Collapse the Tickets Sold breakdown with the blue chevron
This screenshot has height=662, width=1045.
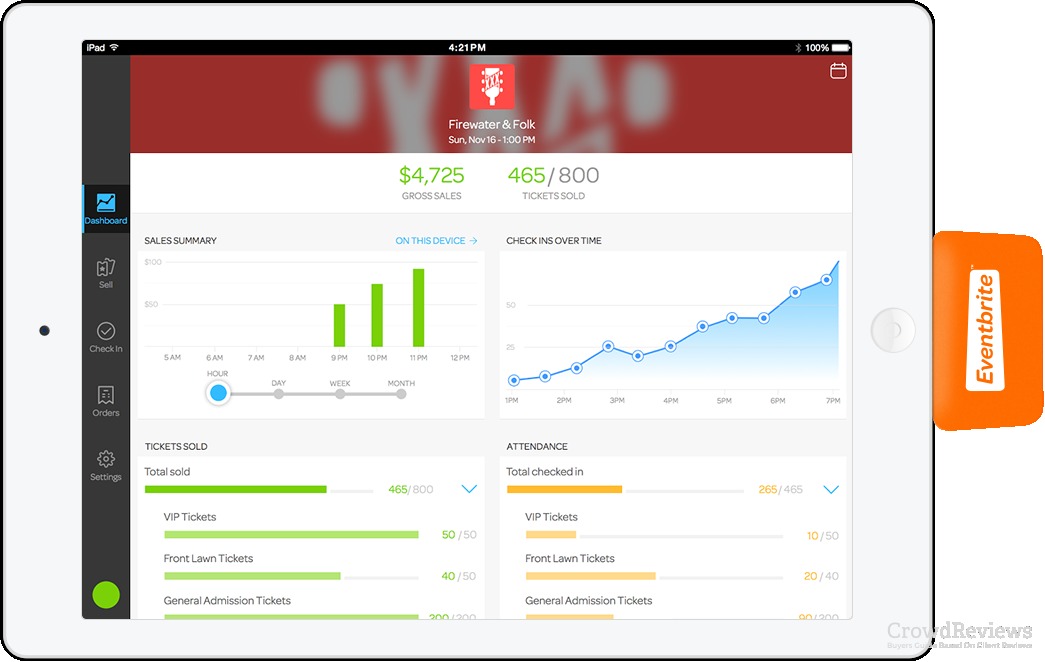click(468, 489)
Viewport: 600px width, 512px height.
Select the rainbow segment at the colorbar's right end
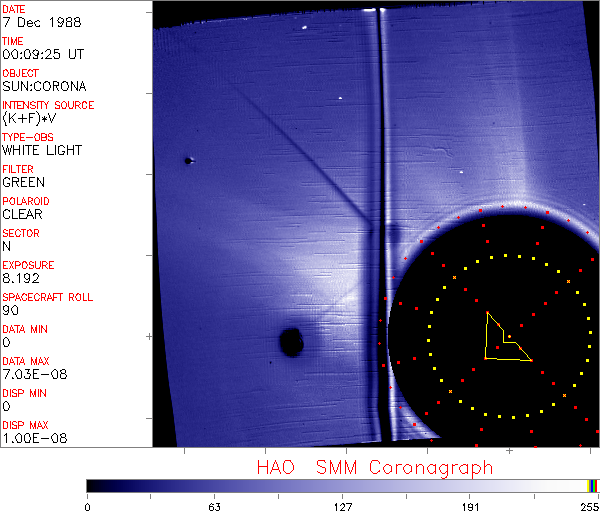593,485
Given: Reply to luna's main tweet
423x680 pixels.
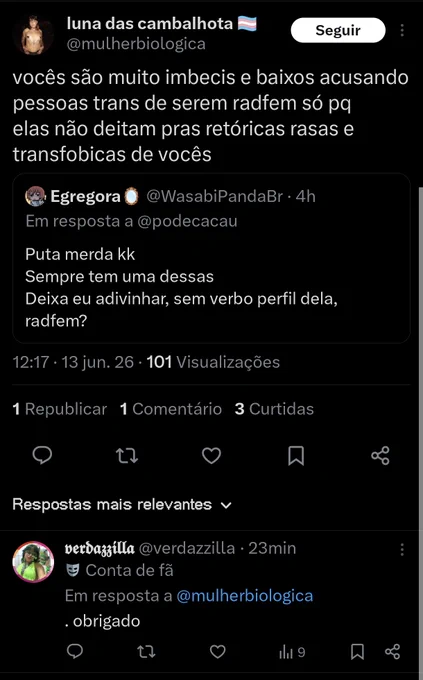Looking at the screenshot, I should tap(42, 455).
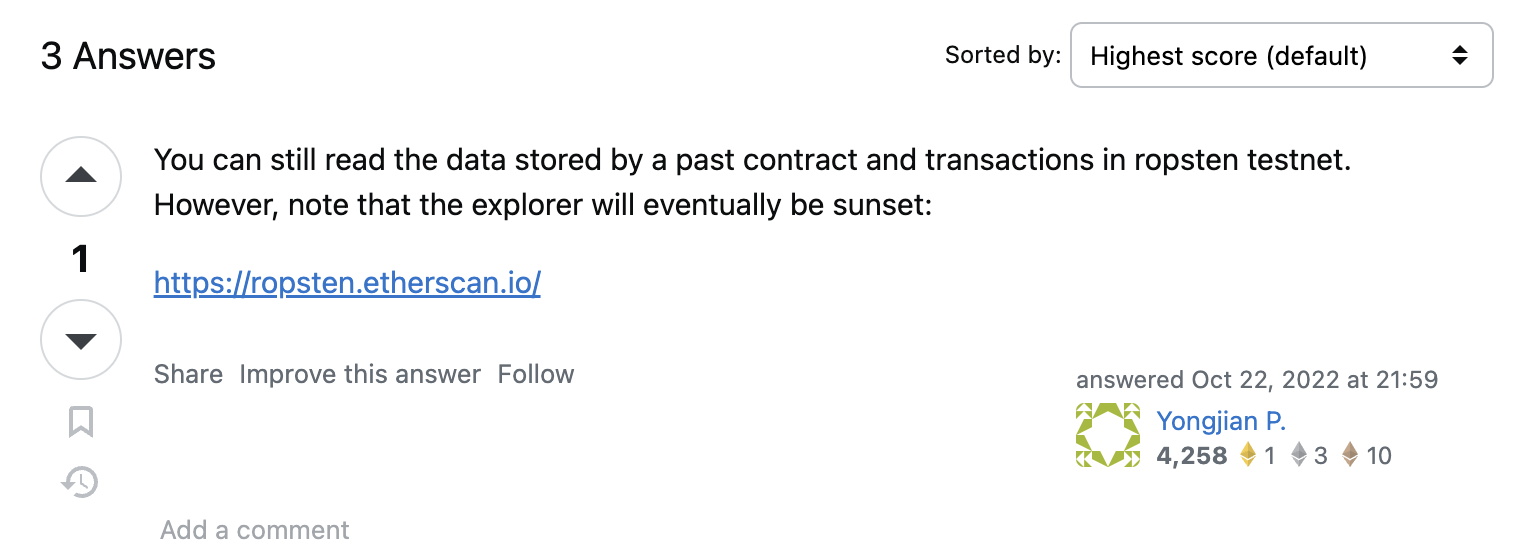The height and width of the screenshot is (560, 1518).
Task: Click the answered Oct 22, 2022 timestamp
Action: pyautogui.click(x=1314, y=380)
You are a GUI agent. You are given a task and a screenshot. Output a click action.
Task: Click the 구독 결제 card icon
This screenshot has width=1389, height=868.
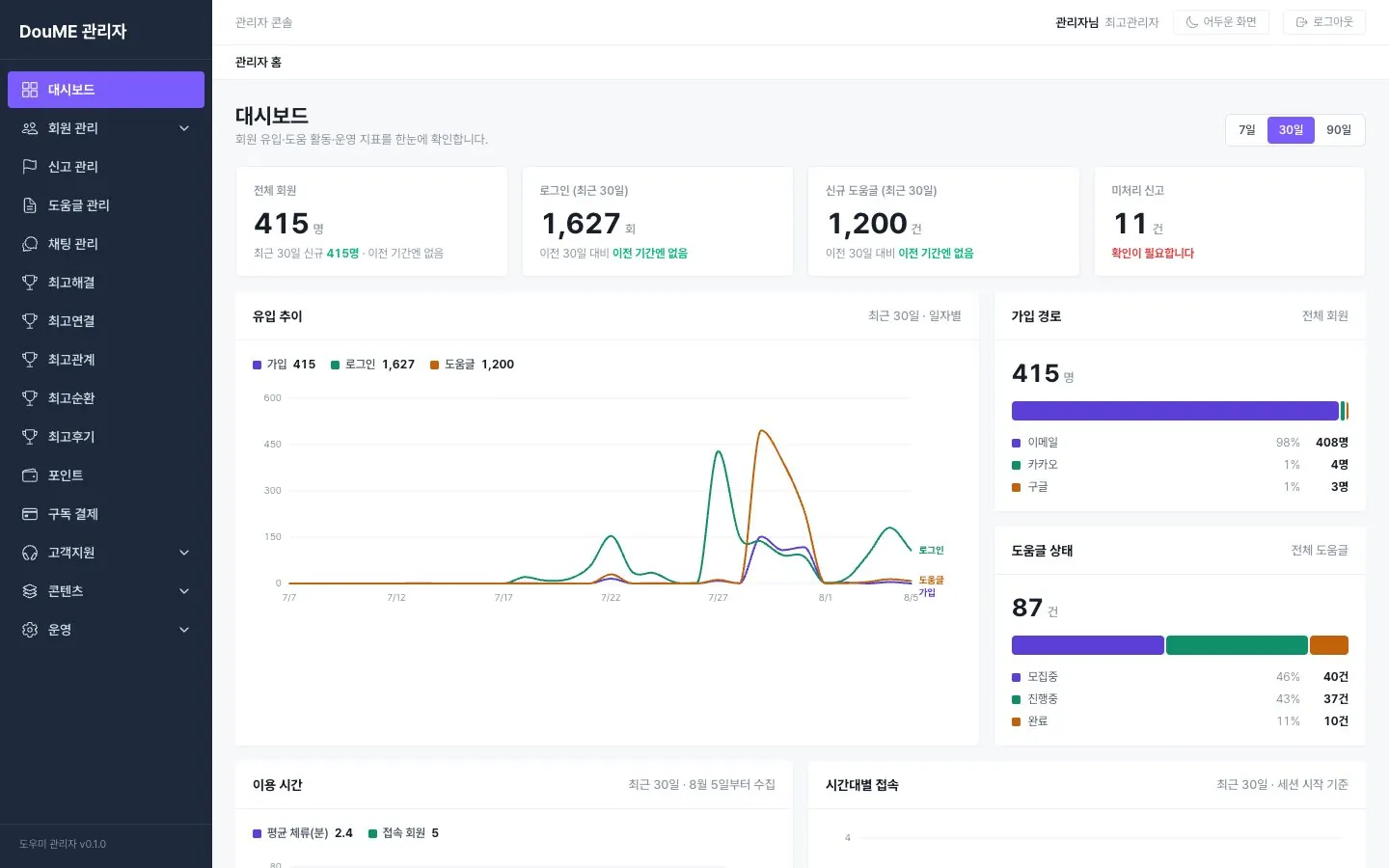pyautogui.click(x=30, y=514)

■ **Requirement**:
Leaving out every picture, copy exactly the lines from the one that contains "Given: Reply to luna's main tweet" through the end of the entries above.

■ **Solution for this problem**:
Given: Reply to luna's main tweet
423x680 pixels.
Looking at the screenshot, I should tap(42, 455).
The height and width of the screenshot is (560, 1518).
Task: Click the answered Oct 22, 2022 timestamp
Action: pyautogui.click(x=1314, y=380)
You are a GUI agent. You are given a task and a screenshot. Output a click action.
Task: Click the 구독 결제 card icon
This screenshot has width=1389, height=868.
pyautogui.click(x=30, y=514)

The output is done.